Oireachtas Joint and Select Committees

Wednesday, 7 July 2021

Joint Committee on Tourism, Culture, Arts, Sport And Media

General Scheme of the Online Safety and Media Regulation Bill 2020: Discussion (Resumed)

Mr. Ronan Lupton:

I will take Deputy Mythen's second question first. The Defamation Act is stand-alone legislation, and only the courts can determine whether something is defamatory. That is the reality of it. We will therefore not have a situation in which a regulator will be able to determine whether something tends to injure the reputation of an individual or a company in the minds of ordinary and reasonable members of society, which is what the test is. I think that will be an issue and it might be challenged before the courts as to where it should sit. There is an interplay between Article 40.6.1°.i of the Constitution, dealing with freedom of expression, and the Article 40 rights, which imply the protection of and right to a good name and the State vindicating that right. That interplay is very much hardwired into society here, and there needs to be very careful thought not only from the committee's reporting position but also when this Bill goes further in terms of amendments and how it will operate in that regard. A court is the only proper place to determine this, unless it is very clear that a really bad defamation has occurred. This is where most of the problems arise. The platform says it has not seen the content and says, "You are only telling us about it now." Therefore, we go back and check and the platform agrees to take it down, or it does not, but it does not make an assessment of it in terms of its defamatory nature or otherwise. The courts do that. I know Dr. McIntyre has highlighted that in his submission from Digital Rights Ireland, DRI.
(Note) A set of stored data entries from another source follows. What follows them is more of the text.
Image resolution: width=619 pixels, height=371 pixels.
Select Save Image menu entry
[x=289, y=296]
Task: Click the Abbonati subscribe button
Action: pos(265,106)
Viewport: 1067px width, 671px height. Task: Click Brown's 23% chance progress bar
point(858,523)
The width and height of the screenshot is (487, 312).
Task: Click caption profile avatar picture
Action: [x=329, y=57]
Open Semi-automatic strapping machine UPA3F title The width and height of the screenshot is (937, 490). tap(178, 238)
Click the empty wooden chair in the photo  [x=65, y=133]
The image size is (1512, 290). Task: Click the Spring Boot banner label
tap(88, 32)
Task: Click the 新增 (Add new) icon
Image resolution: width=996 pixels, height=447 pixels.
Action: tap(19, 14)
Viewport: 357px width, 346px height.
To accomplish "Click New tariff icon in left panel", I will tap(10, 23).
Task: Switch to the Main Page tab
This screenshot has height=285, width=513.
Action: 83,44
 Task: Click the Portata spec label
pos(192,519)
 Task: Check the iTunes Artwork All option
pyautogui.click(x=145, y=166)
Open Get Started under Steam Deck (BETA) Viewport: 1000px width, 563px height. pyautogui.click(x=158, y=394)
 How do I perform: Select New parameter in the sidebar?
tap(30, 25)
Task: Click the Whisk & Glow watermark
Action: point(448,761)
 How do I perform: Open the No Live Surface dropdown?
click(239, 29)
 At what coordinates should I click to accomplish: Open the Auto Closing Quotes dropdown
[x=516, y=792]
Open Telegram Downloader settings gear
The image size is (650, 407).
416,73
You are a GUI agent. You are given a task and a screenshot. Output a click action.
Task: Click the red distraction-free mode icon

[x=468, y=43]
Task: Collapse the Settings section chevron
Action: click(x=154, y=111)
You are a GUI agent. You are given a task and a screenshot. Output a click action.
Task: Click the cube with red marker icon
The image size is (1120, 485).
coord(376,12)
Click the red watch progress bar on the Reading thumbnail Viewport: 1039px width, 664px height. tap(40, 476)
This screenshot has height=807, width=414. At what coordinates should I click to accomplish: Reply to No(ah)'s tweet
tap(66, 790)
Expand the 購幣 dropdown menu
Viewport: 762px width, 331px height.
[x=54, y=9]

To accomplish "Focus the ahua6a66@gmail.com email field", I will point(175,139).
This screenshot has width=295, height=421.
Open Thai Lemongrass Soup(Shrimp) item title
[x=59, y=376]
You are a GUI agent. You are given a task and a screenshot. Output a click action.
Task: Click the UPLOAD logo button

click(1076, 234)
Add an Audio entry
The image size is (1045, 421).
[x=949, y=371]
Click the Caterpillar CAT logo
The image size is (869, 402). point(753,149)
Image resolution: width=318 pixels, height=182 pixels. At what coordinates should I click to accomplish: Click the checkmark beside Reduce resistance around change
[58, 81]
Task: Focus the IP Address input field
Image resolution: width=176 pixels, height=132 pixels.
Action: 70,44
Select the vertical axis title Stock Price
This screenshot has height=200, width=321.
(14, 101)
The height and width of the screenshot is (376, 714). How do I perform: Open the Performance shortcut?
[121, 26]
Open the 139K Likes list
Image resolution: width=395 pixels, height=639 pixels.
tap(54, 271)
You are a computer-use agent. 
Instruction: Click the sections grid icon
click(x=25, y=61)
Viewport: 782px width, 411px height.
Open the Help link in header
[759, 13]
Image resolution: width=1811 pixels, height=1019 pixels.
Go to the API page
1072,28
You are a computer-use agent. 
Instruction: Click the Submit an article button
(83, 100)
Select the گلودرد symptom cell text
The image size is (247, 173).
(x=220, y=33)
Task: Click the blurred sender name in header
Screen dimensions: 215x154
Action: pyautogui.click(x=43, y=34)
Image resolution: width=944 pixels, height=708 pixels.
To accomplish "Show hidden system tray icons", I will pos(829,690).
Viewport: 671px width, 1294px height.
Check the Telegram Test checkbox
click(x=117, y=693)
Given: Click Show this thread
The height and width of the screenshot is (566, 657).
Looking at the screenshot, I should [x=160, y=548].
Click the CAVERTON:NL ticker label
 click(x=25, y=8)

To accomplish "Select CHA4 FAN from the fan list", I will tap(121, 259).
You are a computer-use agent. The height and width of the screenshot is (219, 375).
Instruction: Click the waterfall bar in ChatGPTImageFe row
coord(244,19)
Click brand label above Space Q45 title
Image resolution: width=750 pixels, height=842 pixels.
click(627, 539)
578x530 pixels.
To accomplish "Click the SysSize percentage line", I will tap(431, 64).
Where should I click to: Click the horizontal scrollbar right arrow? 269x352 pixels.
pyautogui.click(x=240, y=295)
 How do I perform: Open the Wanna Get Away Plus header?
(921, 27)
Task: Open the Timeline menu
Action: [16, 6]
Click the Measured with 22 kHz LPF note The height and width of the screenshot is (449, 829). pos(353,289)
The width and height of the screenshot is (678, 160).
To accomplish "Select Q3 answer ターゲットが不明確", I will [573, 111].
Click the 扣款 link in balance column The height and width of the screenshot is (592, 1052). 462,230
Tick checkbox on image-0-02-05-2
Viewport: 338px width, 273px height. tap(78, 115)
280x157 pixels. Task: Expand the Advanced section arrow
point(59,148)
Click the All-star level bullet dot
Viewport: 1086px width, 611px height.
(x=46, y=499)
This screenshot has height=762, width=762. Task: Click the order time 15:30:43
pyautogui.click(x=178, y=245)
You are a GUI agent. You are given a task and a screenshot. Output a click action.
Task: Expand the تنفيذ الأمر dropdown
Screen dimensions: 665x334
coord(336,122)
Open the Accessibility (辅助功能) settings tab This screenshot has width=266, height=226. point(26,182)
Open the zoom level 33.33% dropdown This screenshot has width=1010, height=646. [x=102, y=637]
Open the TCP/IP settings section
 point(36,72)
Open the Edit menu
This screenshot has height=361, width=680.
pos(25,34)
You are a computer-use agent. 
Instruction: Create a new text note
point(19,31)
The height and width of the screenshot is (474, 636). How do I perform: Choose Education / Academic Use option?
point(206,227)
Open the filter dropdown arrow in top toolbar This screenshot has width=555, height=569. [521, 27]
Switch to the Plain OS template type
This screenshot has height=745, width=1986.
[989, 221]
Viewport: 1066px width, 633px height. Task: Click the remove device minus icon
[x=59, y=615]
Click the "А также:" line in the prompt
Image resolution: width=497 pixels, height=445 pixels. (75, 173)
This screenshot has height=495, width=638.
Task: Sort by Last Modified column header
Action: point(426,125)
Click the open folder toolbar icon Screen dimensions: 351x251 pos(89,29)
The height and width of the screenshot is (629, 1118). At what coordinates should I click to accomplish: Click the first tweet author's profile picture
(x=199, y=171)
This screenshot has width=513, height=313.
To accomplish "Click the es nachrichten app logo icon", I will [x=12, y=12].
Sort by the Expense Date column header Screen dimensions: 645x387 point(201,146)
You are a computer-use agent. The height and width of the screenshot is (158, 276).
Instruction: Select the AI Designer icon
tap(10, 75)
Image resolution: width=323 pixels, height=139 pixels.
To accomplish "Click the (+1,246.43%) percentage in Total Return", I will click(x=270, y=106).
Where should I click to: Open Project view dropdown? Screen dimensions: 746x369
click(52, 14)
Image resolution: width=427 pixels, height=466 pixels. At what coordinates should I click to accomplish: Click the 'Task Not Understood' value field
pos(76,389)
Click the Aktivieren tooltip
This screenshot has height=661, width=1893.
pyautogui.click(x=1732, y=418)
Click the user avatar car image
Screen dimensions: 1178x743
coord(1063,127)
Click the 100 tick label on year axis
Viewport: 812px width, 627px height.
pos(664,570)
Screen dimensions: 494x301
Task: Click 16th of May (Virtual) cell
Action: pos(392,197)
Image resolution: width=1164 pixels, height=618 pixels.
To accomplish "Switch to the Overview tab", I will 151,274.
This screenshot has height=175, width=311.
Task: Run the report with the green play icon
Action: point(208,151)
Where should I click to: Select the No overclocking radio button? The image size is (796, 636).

As for online safety, there have been voluntary codes operating through the auspices of the hotline.ieservice and so forth. They have been very high-level and light as far as it goes. I was involved in those and I know how they operate. A lot of the content reports do not result in much but the odd time you get a very serious situation going where Interpol must get involved or the INHOPE network has to get involved in the reporting of online criminal content relating to children. I think the online safety codes will bring the necessary parties to the table. There will always be difficulties. If a new operator comes to town tomorrow morning and says, "We are just going to go Wild West here and are not going to comply with anything and we are global", that will be extremely difficult. Members have to ask themselves whether these codes are really practical and whether we can do anything to stop facilitating those services in Ireland. The answer is "No". It is an open platform. The Internet is pervasive. It is not a platform but is all around us in terms of connectivity. From that point of view, careful consideration needs to be given to how the codes will operate and what detail will go into them. It might well be that when the commission looks at them, there will be a consultation process of some description that will take account of the views of those who will be affected by them, namely the consumer, the child and the platforms, in order that we have a kind of middle ground that can operate the codes as they are.